Influence of mild therapeutic hypothermia on the inflammatory response after successful resuscitation from cardiac arrest.

PURPOSE: Although animal studies document conflicting data on the influence of hypothermia on cytokine release in various settings, no data exist if hypothermia affects the inflammatory response after successful cardiopulmonary resuscitation. MATERIALS AND METHODS: Arrest- and treatment-related variables of 71 patients were documented, and serum samples were analyzed for levels of interleukin 6, tumor necrosis factor-alpha, C-reactive protein, and procalcitonin immediately after hospital admission and after 6, 24, and 120 hours. At day 14, patients were dichotomized in those with good and bad neurological outcome. RESULTS: Regardless of outcomes, interleukin 6 levels were significantly elevated by the use of hypothermia (n = 39).
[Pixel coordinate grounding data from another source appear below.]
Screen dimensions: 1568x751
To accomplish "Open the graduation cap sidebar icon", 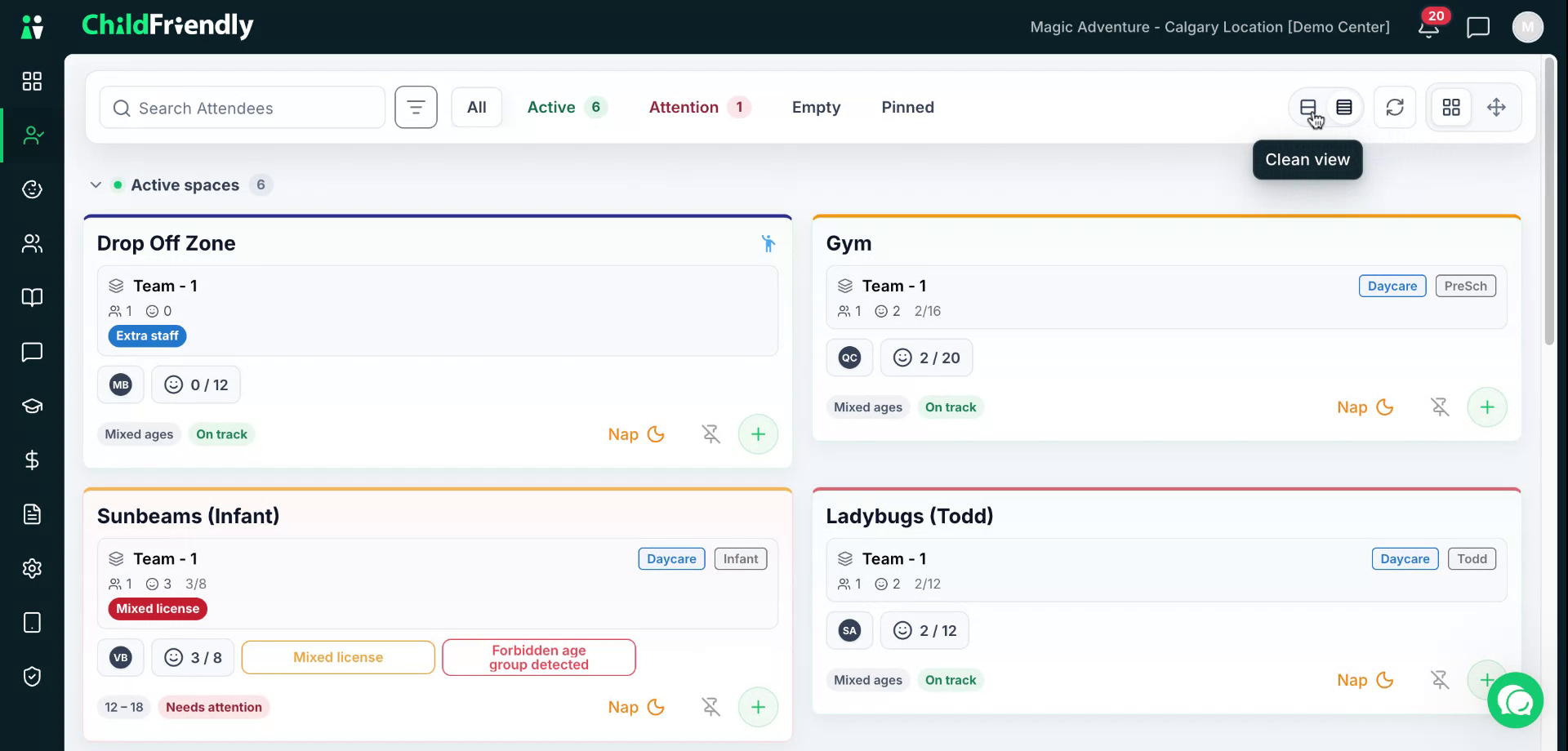I will point(32,407).
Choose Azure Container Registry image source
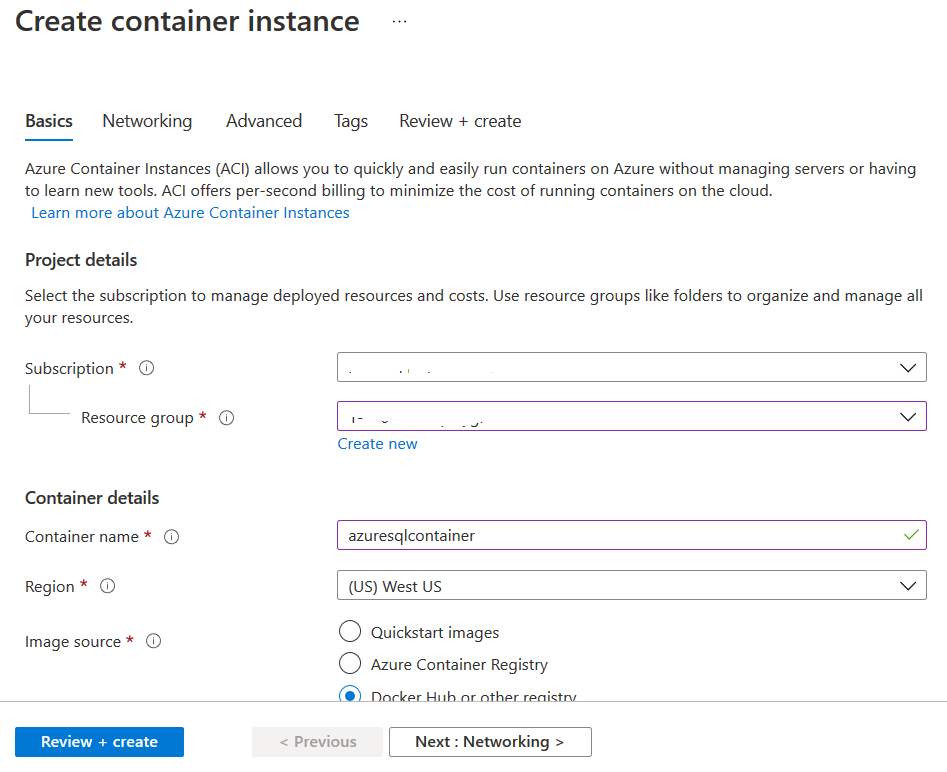The image size is (947, 772). click(x=350, y=664)
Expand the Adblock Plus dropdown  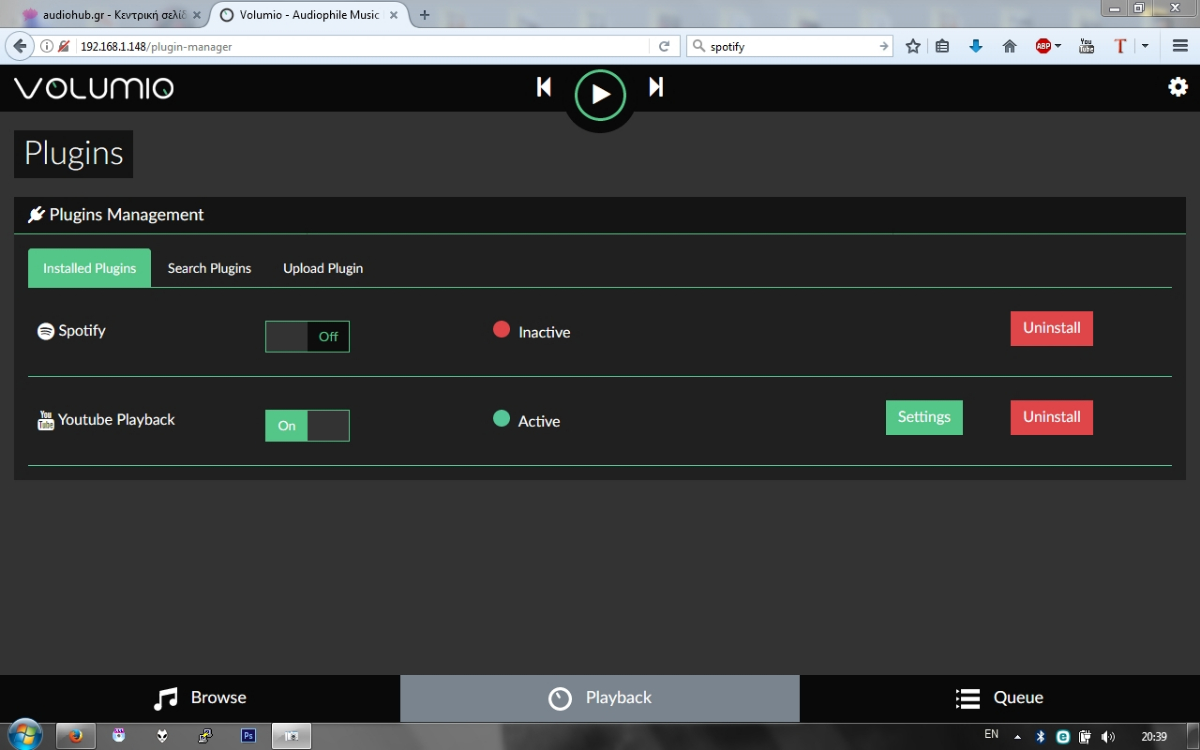point(1058,46)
The rate of bacterial colonization was significantly higher in hypothermic patients (64.1 vs 12.5 %; P < .001). On the contrary, procalcitonin levels were, independent of the use of hypothermia, only significantly elevated in patients with bad neurological outcome. Hypothermic patients showed a strong trend to reduced mortality. However, there was no influence on neurological recovery. CONCLUSIONS: In this observational study, hypothermia influenced the inflammatory response after cardiopulmonary resuscitation and lead to a higher rate of bacterial colonization without altering ultimate neurologic recovery.